(MATERIAL SHOWN begins)

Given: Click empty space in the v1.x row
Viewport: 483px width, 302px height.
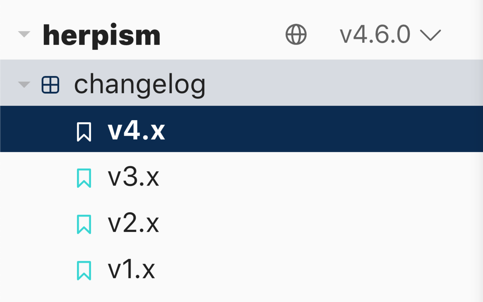Looking at the screenshot, I should 316,270.
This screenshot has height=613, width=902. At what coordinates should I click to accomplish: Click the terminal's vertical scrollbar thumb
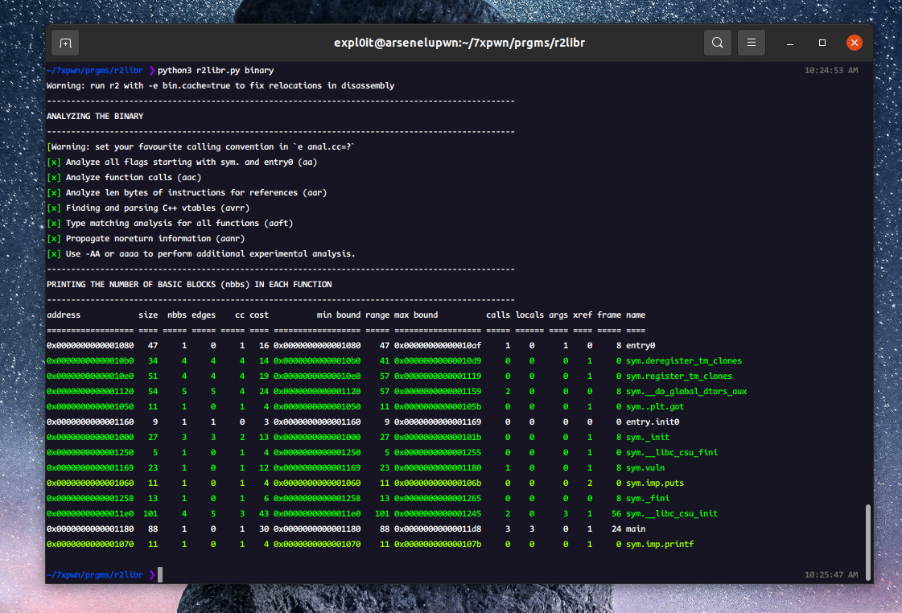coord(867,541)
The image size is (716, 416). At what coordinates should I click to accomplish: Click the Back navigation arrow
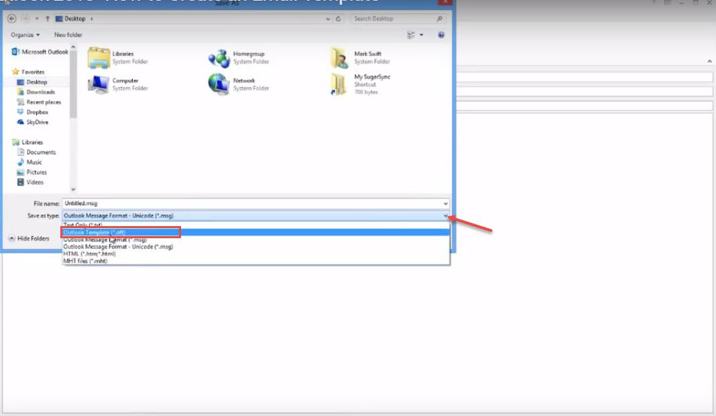(x=11, y=19)
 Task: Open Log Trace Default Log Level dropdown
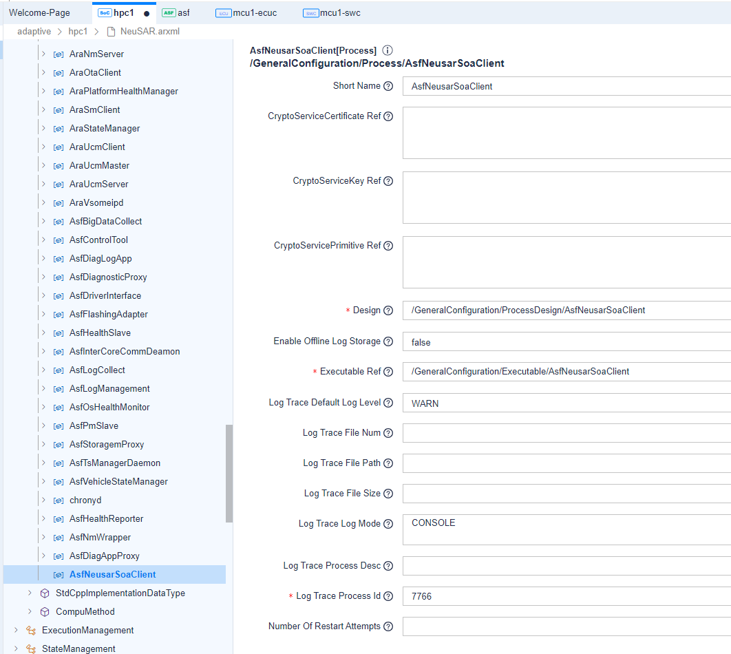click(x=566, y=403)
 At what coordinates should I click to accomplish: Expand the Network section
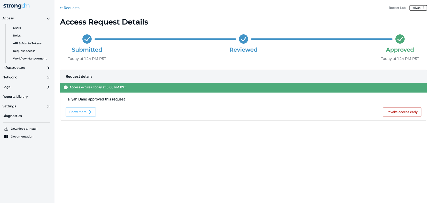coord(48,77)
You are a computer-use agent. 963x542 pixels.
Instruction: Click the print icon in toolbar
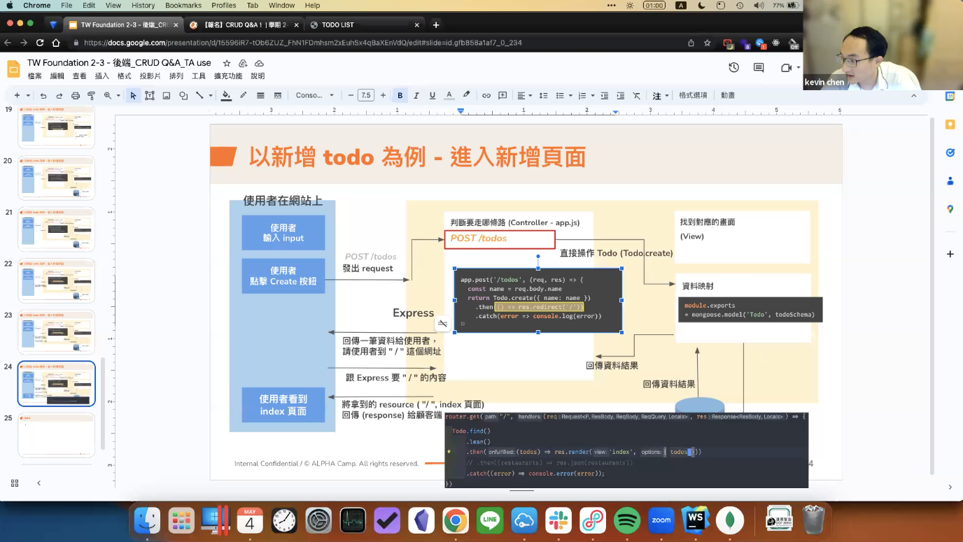click(x=76, y=96)
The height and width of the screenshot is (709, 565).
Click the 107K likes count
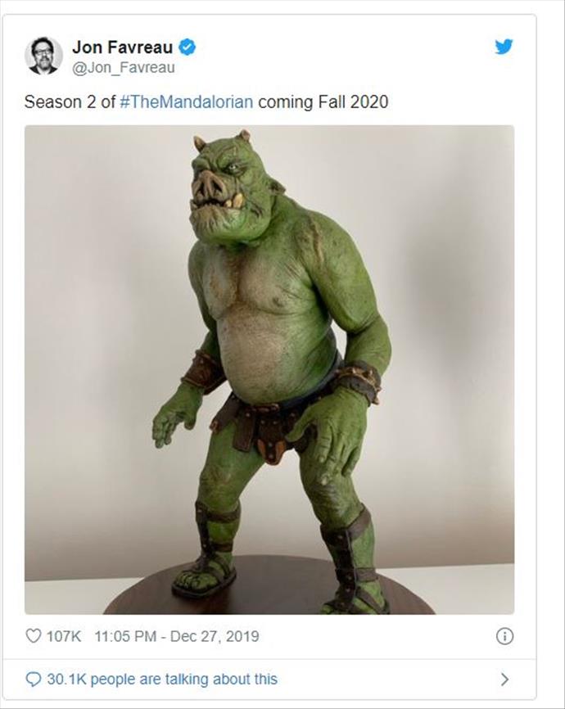(63, 636)
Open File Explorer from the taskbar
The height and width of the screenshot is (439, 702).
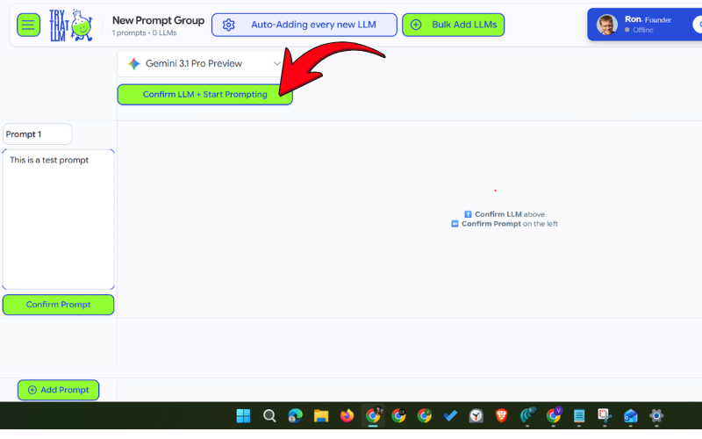point(321,416)
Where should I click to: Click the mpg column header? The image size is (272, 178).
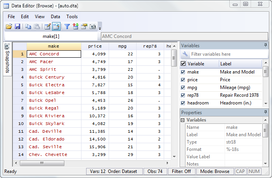coord(122,46)
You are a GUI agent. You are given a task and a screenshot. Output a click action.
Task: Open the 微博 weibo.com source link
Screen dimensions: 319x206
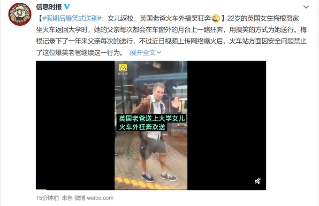pos(94,198)
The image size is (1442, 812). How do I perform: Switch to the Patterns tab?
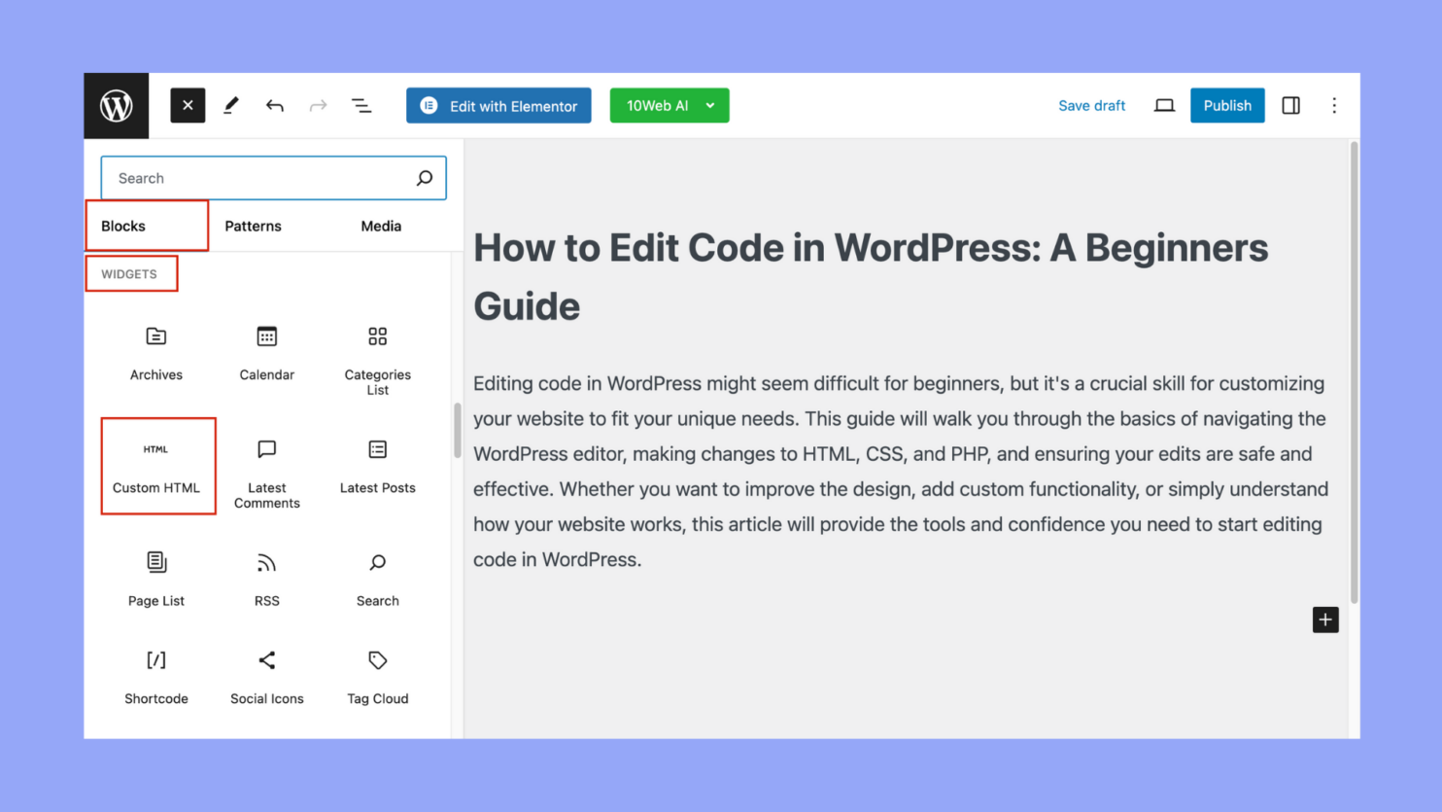point(253,226)
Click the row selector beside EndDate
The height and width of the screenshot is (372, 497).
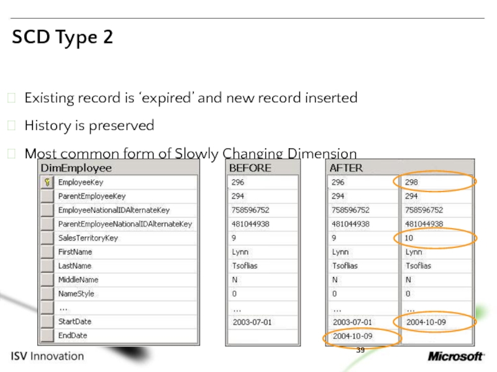(x=47, y=335)
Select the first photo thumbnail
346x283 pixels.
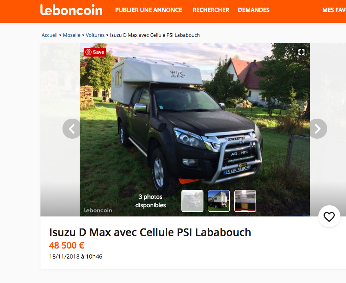[x=192, y=201]
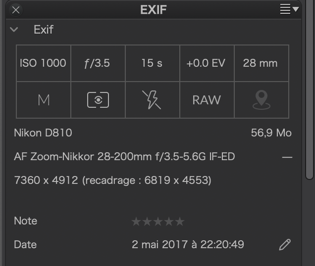Viewport: 315px width, 266px height.
Task: Click the RAW file format cell
Action: coord(207,100)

(MATERIAL SHOWN ends)

Every entry above is to be repeated word for word, with all pictures omitted.

Given: Click empty space in the v1.x row
Viewport: 483px width, 302px height.
Looking at the screenshot, I should 316,270.
This screenshot has height=613, width=902. At what coordinates should I click to accomplish: Click the terminal's vertical scrollbar thumb
coord(867,541)
The image size is (716, 416). At what coordinates should I click to accomplish: Click the Back navigation arrow
(x=11, y=19)
 Task: Open Log Trace Default Log Level dropdown
click(x=566, y=403)
 At what coordinates should I click to accomplish: Expand the Network section
coord(48,77)
You are a computer-use agent. 963x542 pixels.
Instruction: Click the print icon in toolbar
click(x=76, y=96)
The height and width of the screenshot is (709, 565).
Click the 107K likes count
(63, 636)
Open File Explorer from the taskbar
The height and width of the screenshot is (439, 702).
point(321,416)
Where should I click to: Click the mpg column header? The image size is (272, 178).
coord(122,46)
You are a GUI agent. You are given a task and a screenshot. Output a click action.
Task: Open the 微博 weibo.com source link
Screen dimensions: 319x206
pos(94,198)
The image size is (1442, 812). How do I perform: Switch to the Patterns tab?
point(253,226)
Click the row selector beside EndDate
The height and width of the screenshot is (372, 497).
(x=47, y=335)
Select the first photo thumbnail
346x283 pixels.
[x=192, y=201]
Viewport: 315px width, 266px height.
Task: Click the RAW file format cell
Action: coord(207,100)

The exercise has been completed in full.